Facilitated by Karen Hudson, Missouri Department of Conservation
Led by K.C. Dahl, Account Executive and Amy Winder, Director of Strategic Marketing, Learfield News
Summary and photos by Karen Grimes, Iowa Department of Natural Resources
Repurposing content keeps great stories alive, keeping memories fresh. It also conserves staff time, expertise and resources. Old content on new platforms may help reach a younger audience, GenZ, who rely on a constant diet of instant news, automatically delivered to their smart phones.
Marketing leaders K.C. Dahl and Amy Winder from Learfield Communications challenged us to brainstorm creative ways to deliver mundane information like a weekly fishing report to new audiences.

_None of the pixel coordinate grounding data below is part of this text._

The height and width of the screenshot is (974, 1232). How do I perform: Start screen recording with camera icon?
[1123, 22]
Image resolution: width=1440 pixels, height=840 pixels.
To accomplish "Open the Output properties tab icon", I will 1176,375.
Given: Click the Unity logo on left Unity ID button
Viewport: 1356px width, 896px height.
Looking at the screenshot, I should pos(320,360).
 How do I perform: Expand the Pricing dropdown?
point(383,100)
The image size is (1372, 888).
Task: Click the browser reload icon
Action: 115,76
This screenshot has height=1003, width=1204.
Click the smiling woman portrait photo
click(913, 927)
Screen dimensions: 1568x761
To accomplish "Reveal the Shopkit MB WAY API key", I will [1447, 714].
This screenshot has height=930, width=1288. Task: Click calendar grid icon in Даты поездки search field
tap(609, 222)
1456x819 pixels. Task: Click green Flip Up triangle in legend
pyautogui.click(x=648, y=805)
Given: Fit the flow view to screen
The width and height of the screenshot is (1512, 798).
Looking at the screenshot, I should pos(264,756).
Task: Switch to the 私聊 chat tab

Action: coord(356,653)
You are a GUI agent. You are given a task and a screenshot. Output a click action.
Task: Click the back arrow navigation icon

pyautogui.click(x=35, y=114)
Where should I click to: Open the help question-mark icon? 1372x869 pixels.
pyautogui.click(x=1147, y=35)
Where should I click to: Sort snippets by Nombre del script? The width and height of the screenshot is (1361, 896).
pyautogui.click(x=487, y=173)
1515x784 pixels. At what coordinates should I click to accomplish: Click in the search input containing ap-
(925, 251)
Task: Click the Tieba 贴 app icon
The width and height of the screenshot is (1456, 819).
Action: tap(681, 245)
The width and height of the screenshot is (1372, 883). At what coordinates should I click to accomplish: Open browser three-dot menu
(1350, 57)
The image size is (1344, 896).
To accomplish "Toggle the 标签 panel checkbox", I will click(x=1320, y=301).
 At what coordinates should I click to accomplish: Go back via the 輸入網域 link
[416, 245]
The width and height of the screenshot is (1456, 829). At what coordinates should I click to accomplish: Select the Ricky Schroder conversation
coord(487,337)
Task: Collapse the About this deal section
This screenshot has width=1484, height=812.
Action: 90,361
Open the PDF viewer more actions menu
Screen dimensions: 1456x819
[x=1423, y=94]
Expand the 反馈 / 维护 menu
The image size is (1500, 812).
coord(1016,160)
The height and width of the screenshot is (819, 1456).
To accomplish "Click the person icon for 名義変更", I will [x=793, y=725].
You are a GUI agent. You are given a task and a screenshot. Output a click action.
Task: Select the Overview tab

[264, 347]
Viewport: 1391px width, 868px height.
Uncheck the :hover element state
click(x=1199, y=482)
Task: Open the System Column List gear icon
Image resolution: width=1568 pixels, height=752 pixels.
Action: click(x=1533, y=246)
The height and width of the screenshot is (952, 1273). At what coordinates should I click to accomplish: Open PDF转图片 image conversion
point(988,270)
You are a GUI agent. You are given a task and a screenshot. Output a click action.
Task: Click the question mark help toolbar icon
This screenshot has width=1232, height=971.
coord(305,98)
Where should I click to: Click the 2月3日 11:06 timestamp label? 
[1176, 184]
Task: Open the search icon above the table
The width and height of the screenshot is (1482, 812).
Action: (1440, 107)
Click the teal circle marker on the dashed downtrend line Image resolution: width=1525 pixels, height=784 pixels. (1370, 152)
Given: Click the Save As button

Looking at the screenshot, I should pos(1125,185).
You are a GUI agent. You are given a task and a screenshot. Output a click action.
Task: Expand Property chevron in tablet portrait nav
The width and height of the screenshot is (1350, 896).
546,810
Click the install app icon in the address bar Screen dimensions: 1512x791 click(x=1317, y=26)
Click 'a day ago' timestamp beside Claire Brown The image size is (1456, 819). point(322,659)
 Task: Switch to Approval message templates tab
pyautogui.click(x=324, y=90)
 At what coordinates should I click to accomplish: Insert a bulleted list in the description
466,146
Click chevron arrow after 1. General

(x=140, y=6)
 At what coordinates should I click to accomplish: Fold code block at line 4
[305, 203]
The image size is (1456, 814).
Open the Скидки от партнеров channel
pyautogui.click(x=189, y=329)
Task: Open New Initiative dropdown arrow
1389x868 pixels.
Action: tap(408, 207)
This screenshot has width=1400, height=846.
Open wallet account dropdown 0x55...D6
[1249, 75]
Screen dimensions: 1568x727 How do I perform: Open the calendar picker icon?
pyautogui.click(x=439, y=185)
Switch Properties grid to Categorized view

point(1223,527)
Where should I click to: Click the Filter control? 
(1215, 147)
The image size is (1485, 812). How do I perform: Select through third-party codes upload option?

First, they gave us the benefits, highlighting the advantages of reinforcing messages with dynamite stories from our archives – newly formatted to attract people who consume content in different ways. Delivering the same message on multiple platforms emphasizes the message’s timelessness and importance and can improve organic reach, which drives more than 50 percent of online traffic.
Before you start digging through the archives, ask yourself three questions about current content:
- Is it evergreen? Will it be accurate months or years from now?
- How much engagement did it receive the first time?
- Are there ways to add newness?
Knowing your target audience is equally important. Different platforms have different fans. On Facebook, people like to share experiences like mushroom hunting. On Twitter, they share news and information, often grouped under a hashtag, e.g., #MorelMushroom. They post the world’s best mushroom recipes on Pinterest and share stunning outdoor photos via Instagram or on-site videos through YouTube.
Look for compliments and comments shared on social media to enhance messages. If a Facebook story on milkweeds stimulates back-to-back comments about Monarch butterflies, it’s time to revisit Monarchs. Likewise, many comments on milkweeds may spark interest in tips on how to grow them.
In another example, Missouri Department of Conservation pulled facts from past audio scripts and recrafted them into 1-minute radio spots, adding sound effects and a call to discover nature. Using Animoto, photos and video became slide shows to share on Facebook and YouTube. Adobe Spark helped encourage people to head outdoors with mobile images for Instagram and Snapchat. Check out Discover Nature Notes.
Dahl and Winder encouraged us to build a resource hub while developing new content and share each element on social media. They suggest creating artwork in different sizes to meet future needs. Then augment those pieces: when you write a blog post, record an audio interview, then compile photos or video for visual impact, and place all pieces on a landing page.
The leaders provided a multitude of ideas: from converting a webinar to a video tutorial or a power point to SlideShare for use on LinkedIn, or featuring popular blog posts or audio in your e-newsletters. Bring outdated information alive by sharing outdoor photos or creating an Infographic to capture current statistics.
Back to the challenge. The breakouts were the best part of the session. Our group’s task: In five minutes brainstorm ideas to repurpose outreach for a weekly Fishing Report, identifying Target Audiences, Platforms, Content and Execution. Then we had 10 minutes to develop a plan of action. After identifying 10 audiences, we focused on families with kids. Our tactics included blogs, classes, emails, regional and statewide species-specific videos, sound bites and web pages with tips for angling success.
Tasked with repurposing a how-to video on wild turkey calling, another group came up with a fun contest for the best YouTube turkey dance. Outreach included Turkey 101 for beginners, recipes and turkey restoration stories.
A group reinventing a blog post came up with a phone app to identify snakes, trail kiosks and an “I’m OK” T-shirt featuring a non-venomous snake.
Repurposing content depends upon available resources, but sometimes the challenge is changing our state of mind. Dahl and Minder asked us to examine our best content. Consider our target audience, the best platforms to deliver our message and ways to reinvent the content to reach them.